What is being asked:
After reading the entries below, report how many lines have the string "skifte" in them, giving the number alone.

Records for the task:

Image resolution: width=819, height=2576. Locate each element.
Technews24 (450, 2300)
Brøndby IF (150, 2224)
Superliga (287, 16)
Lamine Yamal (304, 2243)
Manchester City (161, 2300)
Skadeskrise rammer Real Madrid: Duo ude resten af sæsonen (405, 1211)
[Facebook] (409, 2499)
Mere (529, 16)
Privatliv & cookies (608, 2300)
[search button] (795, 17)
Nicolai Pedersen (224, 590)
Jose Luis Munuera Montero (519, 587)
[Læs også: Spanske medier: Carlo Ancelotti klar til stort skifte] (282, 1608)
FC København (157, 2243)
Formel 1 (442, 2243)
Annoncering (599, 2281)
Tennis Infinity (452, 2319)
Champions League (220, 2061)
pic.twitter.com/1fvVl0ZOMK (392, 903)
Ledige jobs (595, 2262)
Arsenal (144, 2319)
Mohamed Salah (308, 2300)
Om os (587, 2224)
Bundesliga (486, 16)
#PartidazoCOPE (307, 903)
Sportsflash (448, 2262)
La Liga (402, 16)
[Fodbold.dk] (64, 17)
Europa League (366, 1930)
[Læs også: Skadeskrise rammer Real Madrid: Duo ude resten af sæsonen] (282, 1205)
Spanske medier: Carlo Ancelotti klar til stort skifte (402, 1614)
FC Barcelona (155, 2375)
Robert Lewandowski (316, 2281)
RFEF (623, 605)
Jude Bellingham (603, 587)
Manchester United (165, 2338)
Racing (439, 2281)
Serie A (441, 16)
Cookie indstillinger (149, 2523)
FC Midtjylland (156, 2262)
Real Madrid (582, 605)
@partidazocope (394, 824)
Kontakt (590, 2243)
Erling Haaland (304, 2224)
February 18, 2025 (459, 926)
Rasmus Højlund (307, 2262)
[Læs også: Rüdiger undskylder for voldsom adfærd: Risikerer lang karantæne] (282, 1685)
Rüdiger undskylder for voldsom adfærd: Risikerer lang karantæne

Answer space:
2